# Task prompt:
After locating the line with "Task: Select the" in the records below, print it and every line after it exactly.

___ Data excerpts ___

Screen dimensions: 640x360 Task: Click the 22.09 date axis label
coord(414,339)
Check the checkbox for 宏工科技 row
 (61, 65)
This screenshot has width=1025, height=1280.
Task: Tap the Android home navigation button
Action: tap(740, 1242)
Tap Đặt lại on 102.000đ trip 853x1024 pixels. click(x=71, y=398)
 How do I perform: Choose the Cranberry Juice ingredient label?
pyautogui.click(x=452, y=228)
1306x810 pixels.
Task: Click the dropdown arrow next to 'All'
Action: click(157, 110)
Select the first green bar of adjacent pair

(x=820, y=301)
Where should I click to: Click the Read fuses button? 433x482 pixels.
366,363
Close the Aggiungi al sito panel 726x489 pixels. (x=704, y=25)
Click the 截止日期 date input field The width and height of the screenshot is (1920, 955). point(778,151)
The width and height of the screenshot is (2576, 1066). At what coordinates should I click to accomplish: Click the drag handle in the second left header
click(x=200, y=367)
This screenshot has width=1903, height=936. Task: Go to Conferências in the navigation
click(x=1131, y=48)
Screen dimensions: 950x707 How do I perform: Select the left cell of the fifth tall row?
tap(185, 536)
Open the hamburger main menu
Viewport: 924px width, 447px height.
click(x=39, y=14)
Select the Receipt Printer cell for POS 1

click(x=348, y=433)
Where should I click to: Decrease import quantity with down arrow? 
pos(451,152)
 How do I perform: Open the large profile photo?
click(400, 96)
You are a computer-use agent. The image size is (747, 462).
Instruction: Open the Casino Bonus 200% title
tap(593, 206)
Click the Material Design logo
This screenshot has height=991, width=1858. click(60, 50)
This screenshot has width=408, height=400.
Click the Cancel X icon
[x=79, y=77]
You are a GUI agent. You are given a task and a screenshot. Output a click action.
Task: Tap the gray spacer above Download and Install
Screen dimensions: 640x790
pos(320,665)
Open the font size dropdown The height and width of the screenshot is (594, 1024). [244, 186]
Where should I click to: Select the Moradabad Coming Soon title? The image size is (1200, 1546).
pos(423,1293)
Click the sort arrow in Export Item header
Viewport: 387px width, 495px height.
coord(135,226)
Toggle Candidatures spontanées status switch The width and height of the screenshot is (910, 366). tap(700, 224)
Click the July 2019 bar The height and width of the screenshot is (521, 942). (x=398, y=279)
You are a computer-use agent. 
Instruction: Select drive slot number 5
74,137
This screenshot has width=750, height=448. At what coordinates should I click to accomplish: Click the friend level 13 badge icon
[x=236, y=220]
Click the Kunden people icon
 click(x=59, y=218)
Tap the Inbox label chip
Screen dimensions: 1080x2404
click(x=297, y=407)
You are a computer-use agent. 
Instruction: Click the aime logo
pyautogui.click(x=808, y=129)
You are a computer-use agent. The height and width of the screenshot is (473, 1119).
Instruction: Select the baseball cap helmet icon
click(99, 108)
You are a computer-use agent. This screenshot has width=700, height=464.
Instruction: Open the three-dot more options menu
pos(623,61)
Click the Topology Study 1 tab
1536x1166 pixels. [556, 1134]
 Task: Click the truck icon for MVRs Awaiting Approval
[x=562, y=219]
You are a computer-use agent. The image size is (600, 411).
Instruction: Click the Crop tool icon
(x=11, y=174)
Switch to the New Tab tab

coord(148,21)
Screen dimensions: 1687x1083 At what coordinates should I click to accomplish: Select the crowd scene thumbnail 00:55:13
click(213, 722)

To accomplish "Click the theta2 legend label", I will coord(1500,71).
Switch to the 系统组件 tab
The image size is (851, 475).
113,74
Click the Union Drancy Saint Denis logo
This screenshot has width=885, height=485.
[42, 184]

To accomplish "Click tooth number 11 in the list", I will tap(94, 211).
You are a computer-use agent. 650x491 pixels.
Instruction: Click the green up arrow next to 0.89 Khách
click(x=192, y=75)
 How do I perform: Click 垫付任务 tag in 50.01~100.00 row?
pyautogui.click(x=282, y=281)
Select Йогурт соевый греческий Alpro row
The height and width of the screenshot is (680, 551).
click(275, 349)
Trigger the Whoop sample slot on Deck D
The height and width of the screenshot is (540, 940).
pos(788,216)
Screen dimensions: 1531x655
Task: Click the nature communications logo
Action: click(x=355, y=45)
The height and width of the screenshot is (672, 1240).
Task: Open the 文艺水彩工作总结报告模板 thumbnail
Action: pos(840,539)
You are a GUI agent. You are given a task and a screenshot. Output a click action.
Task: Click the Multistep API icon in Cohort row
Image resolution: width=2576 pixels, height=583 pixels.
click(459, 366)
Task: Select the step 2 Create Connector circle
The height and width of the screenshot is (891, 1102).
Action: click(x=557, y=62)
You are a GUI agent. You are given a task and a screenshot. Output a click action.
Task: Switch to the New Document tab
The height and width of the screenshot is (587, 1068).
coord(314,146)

___

# Output below:
Task: Select the step 2 Create Connector circle
The height and width of the screenshot is (891, 1102).
Action: click(x=557, y=62)
You are a GUI agent. You are given a task and a screenshot. Output a click action.
Task: Switch to the New Document tab
The height and width of the screenshot is (587, 1068).
coord(314,146)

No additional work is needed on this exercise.